◆ **Your task**
Pull every line containing the word "Locate" out of the material below.
-------- Recorded data --------
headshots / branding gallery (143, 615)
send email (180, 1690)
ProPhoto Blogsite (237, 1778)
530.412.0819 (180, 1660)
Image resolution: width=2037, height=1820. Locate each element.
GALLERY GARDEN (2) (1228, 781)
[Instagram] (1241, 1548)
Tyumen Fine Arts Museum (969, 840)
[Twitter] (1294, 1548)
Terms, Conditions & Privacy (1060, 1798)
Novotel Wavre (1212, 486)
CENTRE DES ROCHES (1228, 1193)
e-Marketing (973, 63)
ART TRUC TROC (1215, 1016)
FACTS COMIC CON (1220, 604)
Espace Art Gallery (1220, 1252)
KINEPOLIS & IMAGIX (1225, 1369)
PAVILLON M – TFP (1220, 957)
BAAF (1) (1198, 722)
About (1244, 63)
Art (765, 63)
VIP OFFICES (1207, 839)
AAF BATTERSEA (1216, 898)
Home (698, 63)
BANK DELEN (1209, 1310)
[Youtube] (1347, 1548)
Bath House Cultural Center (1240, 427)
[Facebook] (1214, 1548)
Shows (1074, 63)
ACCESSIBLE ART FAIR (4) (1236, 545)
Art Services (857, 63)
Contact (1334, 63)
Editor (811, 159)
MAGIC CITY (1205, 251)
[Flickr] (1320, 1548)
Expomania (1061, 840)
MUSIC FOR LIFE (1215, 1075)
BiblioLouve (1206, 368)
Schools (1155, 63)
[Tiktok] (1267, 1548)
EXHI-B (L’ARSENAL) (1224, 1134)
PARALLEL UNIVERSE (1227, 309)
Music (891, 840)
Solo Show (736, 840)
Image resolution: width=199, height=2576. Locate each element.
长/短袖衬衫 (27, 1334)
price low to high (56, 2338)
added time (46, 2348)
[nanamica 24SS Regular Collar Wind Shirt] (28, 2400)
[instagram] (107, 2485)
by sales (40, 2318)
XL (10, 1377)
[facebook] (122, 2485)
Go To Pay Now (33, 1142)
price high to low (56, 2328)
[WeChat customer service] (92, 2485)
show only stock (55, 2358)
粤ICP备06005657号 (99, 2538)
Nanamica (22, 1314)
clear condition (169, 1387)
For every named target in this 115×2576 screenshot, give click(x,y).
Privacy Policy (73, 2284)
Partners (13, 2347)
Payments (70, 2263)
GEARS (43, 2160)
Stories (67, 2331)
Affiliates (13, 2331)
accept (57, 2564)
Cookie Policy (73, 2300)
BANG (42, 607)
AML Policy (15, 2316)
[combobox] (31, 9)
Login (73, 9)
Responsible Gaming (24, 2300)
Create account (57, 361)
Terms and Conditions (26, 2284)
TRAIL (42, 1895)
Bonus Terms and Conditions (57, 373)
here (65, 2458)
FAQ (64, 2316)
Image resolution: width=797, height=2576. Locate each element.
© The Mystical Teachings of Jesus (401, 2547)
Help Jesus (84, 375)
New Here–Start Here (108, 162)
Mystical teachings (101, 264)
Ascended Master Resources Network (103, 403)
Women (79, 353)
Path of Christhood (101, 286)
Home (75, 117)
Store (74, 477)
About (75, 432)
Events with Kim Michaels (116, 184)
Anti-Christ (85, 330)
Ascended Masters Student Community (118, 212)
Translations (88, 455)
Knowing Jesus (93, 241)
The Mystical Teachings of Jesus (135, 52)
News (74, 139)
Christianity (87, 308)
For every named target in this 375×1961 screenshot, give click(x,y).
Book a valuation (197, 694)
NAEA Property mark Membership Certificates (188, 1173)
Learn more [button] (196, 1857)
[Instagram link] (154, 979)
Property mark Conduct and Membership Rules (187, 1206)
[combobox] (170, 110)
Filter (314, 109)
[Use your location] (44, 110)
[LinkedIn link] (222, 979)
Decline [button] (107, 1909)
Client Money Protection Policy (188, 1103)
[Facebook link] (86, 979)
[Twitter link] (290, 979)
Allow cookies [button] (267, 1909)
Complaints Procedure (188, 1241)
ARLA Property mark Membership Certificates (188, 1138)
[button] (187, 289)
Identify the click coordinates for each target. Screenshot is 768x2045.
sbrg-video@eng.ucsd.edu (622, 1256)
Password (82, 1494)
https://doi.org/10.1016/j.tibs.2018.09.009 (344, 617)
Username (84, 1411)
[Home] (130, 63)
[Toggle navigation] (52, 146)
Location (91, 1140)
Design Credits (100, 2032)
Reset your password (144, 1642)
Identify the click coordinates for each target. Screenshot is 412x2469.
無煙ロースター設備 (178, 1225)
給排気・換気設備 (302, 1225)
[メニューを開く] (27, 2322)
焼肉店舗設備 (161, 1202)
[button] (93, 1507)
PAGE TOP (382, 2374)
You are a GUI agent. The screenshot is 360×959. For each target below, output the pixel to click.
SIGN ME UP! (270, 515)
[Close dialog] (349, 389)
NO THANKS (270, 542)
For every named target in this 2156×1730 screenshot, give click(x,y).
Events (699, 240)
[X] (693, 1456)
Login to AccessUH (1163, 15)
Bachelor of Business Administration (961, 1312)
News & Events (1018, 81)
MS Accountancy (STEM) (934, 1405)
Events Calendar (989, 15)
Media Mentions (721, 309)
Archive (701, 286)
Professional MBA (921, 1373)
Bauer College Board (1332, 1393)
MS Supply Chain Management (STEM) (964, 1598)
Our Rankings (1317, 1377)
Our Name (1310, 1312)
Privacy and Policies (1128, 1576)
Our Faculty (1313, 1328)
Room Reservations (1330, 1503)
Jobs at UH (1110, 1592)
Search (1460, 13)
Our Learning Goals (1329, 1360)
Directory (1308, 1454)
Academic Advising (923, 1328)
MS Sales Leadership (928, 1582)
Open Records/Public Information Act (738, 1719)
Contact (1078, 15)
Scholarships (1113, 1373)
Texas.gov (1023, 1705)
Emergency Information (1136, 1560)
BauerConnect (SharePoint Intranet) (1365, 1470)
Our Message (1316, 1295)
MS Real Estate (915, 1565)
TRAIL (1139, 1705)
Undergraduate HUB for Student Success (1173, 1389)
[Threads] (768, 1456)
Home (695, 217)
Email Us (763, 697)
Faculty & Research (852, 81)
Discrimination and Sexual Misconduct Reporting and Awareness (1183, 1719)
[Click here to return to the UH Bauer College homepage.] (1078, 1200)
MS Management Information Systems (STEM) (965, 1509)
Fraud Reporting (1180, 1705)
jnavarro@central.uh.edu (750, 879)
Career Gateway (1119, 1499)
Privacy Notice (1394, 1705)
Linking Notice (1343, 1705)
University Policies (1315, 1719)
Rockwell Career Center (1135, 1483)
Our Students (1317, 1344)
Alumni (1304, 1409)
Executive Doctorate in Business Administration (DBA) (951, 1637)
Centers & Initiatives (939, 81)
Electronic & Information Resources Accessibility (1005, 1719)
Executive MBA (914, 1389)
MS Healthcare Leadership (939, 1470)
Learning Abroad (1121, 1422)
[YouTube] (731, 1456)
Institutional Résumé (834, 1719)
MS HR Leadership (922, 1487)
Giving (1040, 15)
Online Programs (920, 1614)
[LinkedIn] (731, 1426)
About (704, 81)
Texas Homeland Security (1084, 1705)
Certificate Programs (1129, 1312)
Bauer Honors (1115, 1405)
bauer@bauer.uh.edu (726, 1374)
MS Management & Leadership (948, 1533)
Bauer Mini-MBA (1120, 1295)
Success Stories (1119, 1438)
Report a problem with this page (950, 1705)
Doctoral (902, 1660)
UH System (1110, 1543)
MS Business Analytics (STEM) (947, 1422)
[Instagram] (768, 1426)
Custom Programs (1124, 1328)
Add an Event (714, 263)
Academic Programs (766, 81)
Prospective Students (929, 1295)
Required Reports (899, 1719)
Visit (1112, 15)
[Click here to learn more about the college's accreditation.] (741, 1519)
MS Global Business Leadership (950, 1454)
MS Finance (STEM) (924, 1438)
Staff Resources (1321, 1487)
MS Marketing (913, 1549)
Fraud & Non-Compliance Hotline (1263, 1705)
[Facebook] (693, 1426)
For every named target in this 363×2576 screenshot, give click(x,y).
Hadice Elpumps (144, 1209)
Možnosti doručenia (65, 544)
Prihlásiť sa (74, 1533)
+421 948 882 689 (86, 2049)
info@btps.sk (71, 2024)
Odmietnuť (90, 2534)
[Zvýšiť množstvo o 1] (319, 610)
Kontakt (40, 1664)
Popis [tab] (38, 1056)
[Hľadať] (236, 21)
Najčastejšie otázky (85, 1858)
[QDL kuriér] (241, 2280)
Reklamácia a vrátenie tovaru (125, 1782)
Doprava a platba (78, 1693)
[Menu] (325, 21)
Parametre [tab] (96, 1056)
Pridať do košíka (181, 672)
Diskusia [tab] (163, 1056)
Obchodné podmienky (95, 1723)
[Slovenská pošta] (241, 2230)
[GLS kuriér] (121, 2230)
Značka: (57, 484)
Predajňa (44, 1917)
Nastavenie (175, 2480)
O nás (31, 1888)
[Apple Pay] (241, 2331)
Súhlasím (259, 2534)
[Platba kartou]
--------
◆ **Final answer**
Image resolution: width=2037, height=1820. Locate each element.
Image resolution: width=199, height=2576. Locate each element.
Image resolution: width=797, height=2576. Locate each element.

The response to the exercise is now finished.